Your task :: Arrange every line of the entries below as a JSON list of strings, one string per line, and leave out blank lines.

## Begin Input records

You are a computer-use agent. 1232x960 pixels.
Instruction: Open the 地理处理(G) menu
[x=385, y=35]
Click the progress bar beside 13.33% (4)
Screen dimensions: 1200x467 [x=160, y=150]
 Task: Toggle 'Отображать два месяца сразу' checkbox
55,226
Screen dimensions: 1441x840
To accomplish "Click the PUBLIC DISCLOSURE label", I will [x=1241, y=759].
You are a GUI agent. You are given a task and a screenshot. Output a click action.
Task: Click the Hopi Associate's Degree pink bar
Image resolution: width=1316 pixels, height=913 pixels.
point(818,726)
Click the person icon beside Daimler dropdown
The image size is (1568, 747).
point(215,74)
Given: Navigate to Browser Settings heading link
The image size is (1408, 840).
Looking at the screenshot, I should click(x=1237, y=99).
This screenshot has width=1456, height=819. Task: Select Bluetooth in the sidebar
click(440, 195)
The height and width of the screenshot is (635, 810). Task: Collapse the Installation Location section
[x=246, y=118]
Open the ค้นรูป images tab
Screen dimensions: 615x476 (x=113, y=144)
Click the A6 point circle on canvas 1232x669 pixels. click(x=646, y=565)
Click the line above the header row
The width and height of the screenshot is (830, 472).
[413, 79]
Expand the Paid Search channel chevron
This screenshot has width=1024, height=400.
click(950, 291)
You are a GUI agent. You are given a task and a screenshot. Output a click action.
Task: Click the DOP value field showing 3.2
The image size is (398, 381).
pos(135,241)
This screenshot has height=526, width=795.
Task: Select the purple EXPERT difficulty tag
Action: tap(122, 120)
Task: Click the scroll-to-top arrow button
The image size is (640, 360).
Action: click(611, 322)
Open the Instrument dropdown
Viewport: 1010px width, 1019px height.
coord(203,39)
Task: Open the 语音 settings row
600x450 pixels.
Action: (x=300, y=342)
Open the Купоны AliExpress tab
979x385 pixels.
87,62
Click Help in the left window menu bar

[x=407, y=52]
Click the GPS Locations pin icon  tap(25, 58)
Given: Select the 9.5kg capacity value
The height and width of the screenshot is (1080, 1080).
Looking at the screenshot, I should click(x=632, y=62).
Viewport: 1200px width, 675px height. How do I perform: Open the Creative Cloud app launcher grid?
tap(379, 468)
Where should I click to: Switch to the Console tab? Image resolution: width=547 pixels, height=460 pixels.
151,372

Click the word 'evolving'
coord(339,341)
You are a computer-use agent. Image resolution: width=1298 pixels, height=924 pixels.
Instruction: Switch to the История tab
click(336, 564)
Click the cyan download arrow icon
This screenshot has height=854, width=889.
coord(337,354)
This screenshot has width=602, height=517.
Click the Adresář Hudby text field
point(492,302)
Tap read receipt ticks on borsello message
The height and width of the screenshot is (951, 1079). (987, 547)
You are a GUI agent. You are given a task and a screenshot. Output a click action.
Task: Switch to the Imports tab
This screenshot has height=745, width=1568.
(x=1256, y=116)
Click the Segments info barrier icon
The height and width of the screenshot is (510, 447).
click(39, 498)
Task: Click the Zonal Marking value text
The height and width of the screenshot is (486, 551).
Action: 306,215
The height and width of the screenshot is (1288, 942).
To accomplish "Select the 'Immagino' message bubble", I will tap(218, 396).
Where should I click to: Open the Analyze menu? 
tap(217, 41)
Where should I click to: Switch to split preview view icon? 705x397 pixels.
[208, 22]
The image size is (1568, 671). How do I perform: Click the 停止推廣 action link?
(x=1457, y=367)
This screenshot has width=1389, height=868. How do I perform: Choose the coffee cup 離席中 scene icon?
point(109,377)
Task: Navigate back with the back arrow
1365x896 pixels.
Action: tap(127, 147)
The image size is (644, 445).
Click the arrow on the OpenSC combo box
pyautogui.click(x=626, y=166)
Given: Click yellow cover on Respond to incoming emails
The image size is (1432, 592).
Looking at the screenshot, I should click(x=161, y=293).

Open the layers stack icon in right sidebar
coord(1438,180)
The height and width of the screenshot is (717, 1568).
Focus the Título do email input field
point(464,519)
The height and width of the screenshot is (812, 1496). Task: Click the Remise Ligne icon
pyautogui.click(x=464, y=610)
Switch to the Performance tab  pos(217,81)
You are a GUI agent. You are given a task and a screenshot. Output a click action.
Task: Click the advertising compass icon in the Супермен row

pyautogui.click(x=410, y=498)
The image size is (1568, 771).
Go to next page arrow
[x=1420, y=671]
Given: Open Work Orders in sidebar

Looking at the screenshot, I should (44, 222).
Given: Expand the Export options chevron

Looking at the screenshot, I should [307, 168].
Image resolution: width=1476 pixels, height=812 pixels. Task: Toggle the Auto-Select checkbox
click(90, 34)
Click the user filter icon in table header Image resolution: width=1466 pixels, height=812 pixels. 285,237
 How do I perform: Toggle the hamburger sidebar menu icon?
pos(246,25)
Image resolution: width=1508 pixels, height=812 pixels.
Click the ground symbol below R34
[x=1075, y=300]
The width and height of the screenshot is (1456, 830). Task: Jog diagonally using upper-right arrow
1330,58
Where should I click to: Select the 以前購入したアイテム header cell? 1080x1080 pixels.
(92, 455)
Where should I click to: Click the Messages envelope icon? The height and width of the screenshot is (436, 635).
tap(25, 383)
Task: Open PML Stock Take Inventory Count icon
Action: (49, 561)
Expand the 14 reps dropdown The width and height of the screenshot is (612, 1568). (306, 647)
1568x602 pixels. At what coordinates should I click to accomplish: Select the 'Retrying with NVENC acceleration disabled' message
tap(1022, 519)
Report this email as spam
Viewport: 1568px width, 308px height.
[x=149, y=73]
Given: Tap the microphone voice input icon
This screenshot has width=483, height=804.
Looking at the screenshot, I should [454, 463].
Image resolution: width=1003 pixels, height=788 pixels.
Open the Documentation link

## End Input records

Final result ::
[
  "You are a computer-use agent. 1232x960 pixels.",
  "Instruction: Open the 地理处理(G) menu",
  "[x=385, y=35]",
  "Click the progress bar beside 13.33% (4)",
  "Screen dimensions: 1200x467 [x=160, y=150]",
  " Task: Toggle 'Отображать два месяца сразу' checkbox",
  "55,226",
  "Screen dimensions: 1441x840",
  "To accomplish \"Click the PUBLIC DISCLOSURE label\", I will [x=1241, y=759].",
  "You are a GUI agent. You are given a task and a screenshot. Output a click action.",
  "Task: Click the Hopi Associate's Degree pink bar",
  "Image resolution: width=1316 pixels, height=913 pixels.",
  "point(818,726)",
  "Click the person icon beside Daimler dropdown",
  "The image size is (1568, 747).",
  "point(215,74)",
  "Given: Navigate to Browser Settings heading link",
  "The image size is (1408, 840).",
  "Looking at the screenshot, I should click(x=1237, y=99).",
  "This screenshot has width=1456, height=819. Task: Select Bluetooth in the sidebar",
  "click(440, 195)",
  "The height and width of the screenshot is (635, 810). Task: Collapse the Installation Location section",
  "[x=246, y=118]",
  "Open the ค้นรูป images tab",
  "Screen dimensions: 615x476 (x=113, y=144)",
  "Click the A6 point circle on canvas 1232x669 pixels. click(x=646, y=565)",
  "Click the line above the header row",
  "The width and height of the screenshot is (830, 472).",
  "[413, 79]",
  "Expand the Paid Search channel chevron",
  "This screenshot has width=1024, height=400.",
  "click(950, 291)",
  "You are a GUI agent. You are given a task and a screenshot. Output a click action.",
  "Task: Click the DOP value field showing 3.2",
  "The image size is (398, 381).",
  "pos(135,241)",
  "This screenshot has height=526, width=795.",
  "Task: Select the purple EXPERT difficulty tag",
  "Action: tap(122, 120)",
  "Task: Click the scroll-to-top arrow button",
  "The image size is (640, 360).",
  "Action: click(611, 322)",
  "Open the Instrument dropdown",
  "Viewport: 1010px width, 1019px height.",
  "coord(203,39)",
  "Task: Open the 语音 settings row",
  "600x450 pixels.",
  "Action: (x=300, y=342)",
  "Open the Купоны AliExpress tab",
  "979x385 pixels.",
  "87,62",
  "Click Help in the left window menu bar",
  "[x=407, y=52]",
  "Click the GPS Locations pin icon  tap(25, 58)",
  "Given: Select the 9.5kg capacity value",
  "The height and width of the screenshot is (1080, 1080).",
  "Looking at the screenshot, I should click(x=632, y=62).",
  "Viewport: 1200px width, 675px height. How do I perform: Open the Creative Cloud app launcher grid?",
  "tap(379, 468)",
  "Where should I click to: Switch to the Console tab? Image resolution: width=547 pixels, height=460 pixels.",
  "151,372",
  "Click the word 'evolving'",
  "coord(339,341)",
  "You are a computer-use agent. Image resolution: width=1298 pixels, height=924 pixels.",
  "Instruction: Switch to the История tab",
  "click(336, 564)",
  "Click the cyan download arrow icon",
  "This screenshot has height=854, width=889.",
  "coord(337,354)",
  "This screenshot has width=602, height=517.",
  "Click the Adresář Hudby text field",
  "point(492,302)",
  "Tap read receipt ticks on borsello message",
  "The height and width of the screenshot is (951, 1079). (987, 547)",
  "You are a GUI agent. You are given a task and a screenshot. Output a click action.",
  "Task: Switch to the Imports tab",
  "This screenshot has height=745, width=1568.",
  "(x=1256, y=116)",
  "Click the Segments info barrier icon",
  "The height and width of the screenshot is (510, 447).",
  "click(39, 498)",
  "Task: Click the Zonal Marking value text",
  "The height and width of the screenshot is (486, 551).",
  "Action: 306,215",
  "The height and width of the screenshot is (1288, 942).",
  "To accomplish \"Select the 'Immagino' message bubble\", I will tap(218, 396).",
  "Where should I click to: Open the Analyze menu? ",
  "tap(217, 41)",
  "Where should I click to: Switch to split preview view icon? 705x397 pixels.",
  "[208, 22]",
  "The image size is (1568, 671). How do I perform: Click the 停止推廣 action link?",
  "(x=1457, y=367)",
  "This screenshot has width=1389, height=868. How do I perform: Choose the coffee cup 離席中 scene icon?",
  "point(109,377)",
  "Task: Navigate back with the back arrow",
  "1365x896 pixels.",
  "Action: tap(127, 147)",
  "The image size is (644, 445).",
  "Click the arrow on the OpenSC combo box",
  "pyautogui.click(x=626, y=166)",
  "Given: Click yellow cover on Respond to incoming emails",
  "The image size is (1432, 592).",
  "Looking at the screenshot, I should click(x=161, y=293).",
  "Open the layers stack icon in right sidebar",
  "coord(1438,180)",
  "The height and width of the screenshot is (717, 1568).",
  "Focus the Título do email input field",
  "point(464,519)",
  "The height and width of the screenshot is (812, 1496). Task: Click the Remise Ligne icon",
  "pyautogui.click(x=464, y=610)",
  "Switch to the Performance tab  pos(217,81)",
  "You are a GUI agent. You are given a task and a screenshot. Output a click action.",
  "Task: Click the advertising compass icon in the Супермен row",
  "pyautogui.click(x=410, y=498)",
  "The image size is (1568, 771).",
  "Go to next page arrow",
  "[x=1420, y=671]",
  "Given: Open Work Orders in sidebar",
  "Looking at the screenshot, I should (44, 222).",
  "Given: Expand the Export options chevron",
  "Looking at the screenshot, I should [307, 168].",
  "Image resolution: width=1476 pixels, height=812 pixels. Task: Toggle the Auto-Select checkbox",
  "click(90, 34)",
  "Click the user filter icon in table header Image resolution: width=1466 pixels, height=812 pixels. 285,237",
  " How do I perform: Toggle the hamburger sidebar menu icon?",
  "pos(246,25)",
  "Image resolution: width=1508 pixels, height=812 pixels.",
  "Click the ground symbol below R34",
  "[x=1075, y=300]",
  "The width and height of the screenshot is (1456, 830). Task: Jog diagonally using upper-right arrow",
  "1330,58",
  "Where should I click to: Select the 以前購入したアイテム header cell? 1080x1080 pixels.",
  "(92, 455)",
  "Where should I click to: Click the Messages envelope icon? The height and width of the screenshot is (436, 635).",
  "tap(25, 383)",
  "Task: Open PML Stock Take Inventory Count icon",
  "Action: (49, 561)",
  "Expand the 14 reps dropdown The width and height of the screenshot is (612, 1568). (306, 647)",
  "1568x602 pixels. At what coordinates should I click to accomplish: Select the 'Retrying with NVENC acceleration disabled' message",
  "tap(1022, 519)",
  "Report this email as spam",
  "Viewport: 1568px width, 308px height.",
  "[x=149, y=73]",
  "Given: Tap the microphone voice input icon",
  "This screenshot has width=483, height=804.",
  "Looking at the screenshot, I should [454, 463].",
  "Image resolution: width=1003 pixels, height=788 pixels.",
  "Open the Documentation link"
]